[start PAGE EXCERPT]
Close Down HUD
By Vin Suprynowicz
Special to The Libertarian Enterprise
The federal Department of Housing and Urban Development helps folks who otherwise can't qualify for regular commercial mortgages. Common sense would predict that folks who have to turn to HUD for help are somewhat more likely to default.
Common sense is right. The HUD default rate is considerable. (The head of HUD for Nevada, Paul Pradia, came to see me this week. I asked him what the current default rate is. He said "I don't have that at my fingertips." A ballpark estimate? He said "I'd rather not guess.")
No matter: HUD retains the best security of all -- a first lien allowing the agency to repossess the house itself. This system guarantees that the long-suffering taxpayers get something back out of the bureaucrats' bad investments.
At least, it used to.
Since 1990, under a program of which few HUD "investors" are aware -- a program dubbed "Homes for the Homeless" -- these caring bureaucrats have decided to suspend their fiduciary duty to recoup something on our investments, instead offering these "surplus" repossessed homes, at a rate of just $1 per year, to nonprofit organizations who promise to use them to provide cheap, temporary housing to folks "trying to get back on their feet."
Technically, HUD is supposed to either reclaim the houses later, or sell them to the non-profit agency at 90 percent of appraised value ... eventually.
How would you guess this plan has fared?
When federal auditors went to Baton Rouge, La. this year to see how the indigent tenants of an outfit called "Safety Net Inc." were getting along in their repossessed HUD homes, they found only one "homeless" person among the 43 tenants investigated.
[end PAGE EXCERPT]
[start DATA EXTRACT]
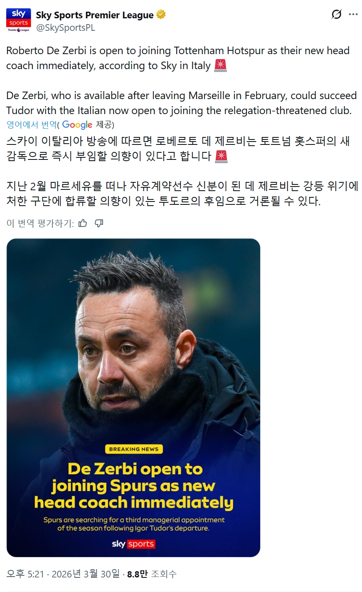Click the siren emoji after 'Sky in Italy'
The width and height of the screenshot is (362, 592).
coord(220,66)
[end DATA EXTRACT]
• _WHAT NEEDS TO BE DONE_:
Carry the column on closing down HUD further, starting right after its final sentence.

• _RIGHT ANSWER_:
"Expensive cars were parked in front of houses that contained nice furniture and big screen televisions," reports Karen Gullo of The Associated Press. "Tenants were later found to be friends and business associates of the group's director," one of whom earned $58,000 per year but paid no rent at all.
At least someone ended up in the houses. In St. Louis, HUD auditors found that Allied Housing Group Inc . -- granted a contract to purchase a dozen "repos" and resell them to low-income buyers -- had collected thousands of dollars in deposits from buyers who never got homes, while "wheeling" those funds in an unsuccessful attempt to buy additional houses.
"We scraped to get the money together," said Pamela Wyatt of Bridgeton, Mo., who lost $7,900 in the scam.
Allied's officials now can't be located.
Mr. Pradia insists "What you have here is not a scandal with anything that HUD did; it's something that private parties are doing."
The temptation is always to say, "What a shame that, in this one isolated case, a well-meant government program got politicized and ended up benefiting the well-fixed and the well-connected, instead of the poor."
But that would be wrong.
The catalogue of such outcomes is now so enormous that only those willfully in denial can any longer ignore the fact that this is what generally happens when government bureaucrats are put in charge of organized "charity."
In the old days, the local religious and fraternal organizations who disbursed our charity made a big deal of distinguishing the freeloader from the "deserving poor." That distinction is important. If con artists are seen to divert our "charitable contributions" again and again, most folks will eventually stop "giving," and our world will be a colder place for it.
Today, huge wads of extorted money are bundled up and sent far away from where the unwilling "donors" are able to watch what becomes of them, channeled through systems rife with political patronage.
Then -- when the occasional rock is turned over to reveal the resulting swarm of maggots -- the lardmasters pull on their best stern, go-to-meeting faces and shout, "What? Out of all the rocks out there, the auditors managed to turn over the one rock that covered up a mess of rot and corruption? Don't you fret; we'll have that little problem cleaned up in no time!"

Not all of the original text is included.